Widows, Peter Cetera and fighting for my own honor

We were the heroes we were dreaming of. Anyone who comes after needs to do that, too.

Part of my superpower as a life-long Features writer is relating seemingly random things to each other and writing pithy, moving and meaningful pieces about them. Thus, I’m going to make a connection between hanging out with a group of widows – my people – for the weekend, relationship goals, a fictional minivan murder and Peter Cetera’s gorgeously schmaltzy 1986 masterpiece “The Glory of Love” from “The Karate Kid II.”

Yes, Daniel-San figures prominently into my current love philosophy , just not in the way I thought in 1986 when I was hanging ripped-out glossy “Bop” magazine posters of Ralph Macchio in my locker. Wonders never cease.

So, I watch an NBC show called “Good Girls” about three moms who become a criminal enterprise, and it’s dark and funny in ways that make me feel bad about laughing. That happened in last week’s episode (SPOILER!) when a truly despicable guy was accidentally run down with a minivan by the (sketchy) woman he’d blackmailed into a relationship. The whole thing was set to chorus of “The Glory of Love,” where Mr. Cetera earnestly pledges to be “a man who would fight for your honor” and “the hero that you’re dreaming of.” But everybody here is awful, nobody has any honor, and in the end, the lady becomes her own hero, in a way, by getting rid of the man she was kind of trying to love. It’s super-cynical and mean, and it made me start thinking about my own approach to love.

And no, that doesn’t include running people over with my minivan. I don’t even have a minivan. Or run people over. Y’all can put the phone down.

What I mean is that like a lot of little girls, I grew up loved the idea of a man being willing to fight for me, to selflessly face dragons and wars and evil karate guys to save me, and to keep me safe. I used to and still do wear that Peter Cetera song OUT in the car. Back in the day, I was imagining the handsome man who was going to lay it all on the line for me. Decades later I married my late husband Scott, who was that man, but with a twist. Scott was not a cute young karate guy – he was a chunky middle-aged guy who fought most of his battles with sharply worded emails and calls to people’s managers. But I have no doubt he would have taken off his rings and thrown down for me if necessary. He had my back, in all things, and the thing that seemed most heroic about him is that he knew that I would fight for him, too.

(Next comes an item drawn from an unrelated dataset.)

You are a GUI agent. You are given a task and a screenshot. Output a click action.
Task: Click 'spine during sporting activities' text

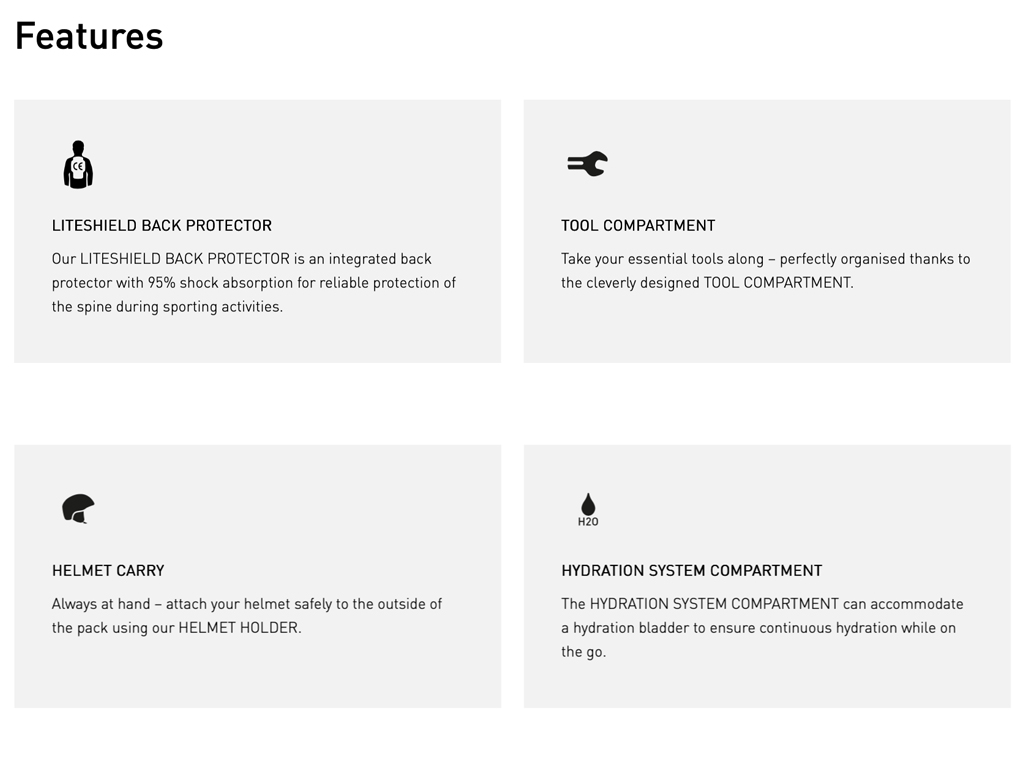(180, 307)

Which is to say he was the hero that I’d been dreaming of, and I was his hero, too. He saw me not as a helpless damsel who needed someone to save him, but as his partner in a mutual, lifelong love story in which we always saved each other.

Then Scott died, and I couldn’t save his life – a thing I’ve had to forgive myself for, because I don’t have time to wallow when the kingdom still needs saving, the rent needs to be paid and this child still needs raising. I thought about that during my annual visit to Camp Widow, a weekend conference of bereaved partners where we try to make sense of the love and life we’ve lost and find the tools to start cobbling together a future that isn’t remotely what we wanted. We’ve all been broken, and are at varying stages of bleeding and scabbing over and slowly healing. These people are my heroes, particularly the ones just months into this awful journey, who somehow cut through the shock, put on shoes and came to a widow convention. That’s miraculous. What I’ve done, I think, is to honor the hero Scott was by making good on his belief in me and getting it done. I am my own hero.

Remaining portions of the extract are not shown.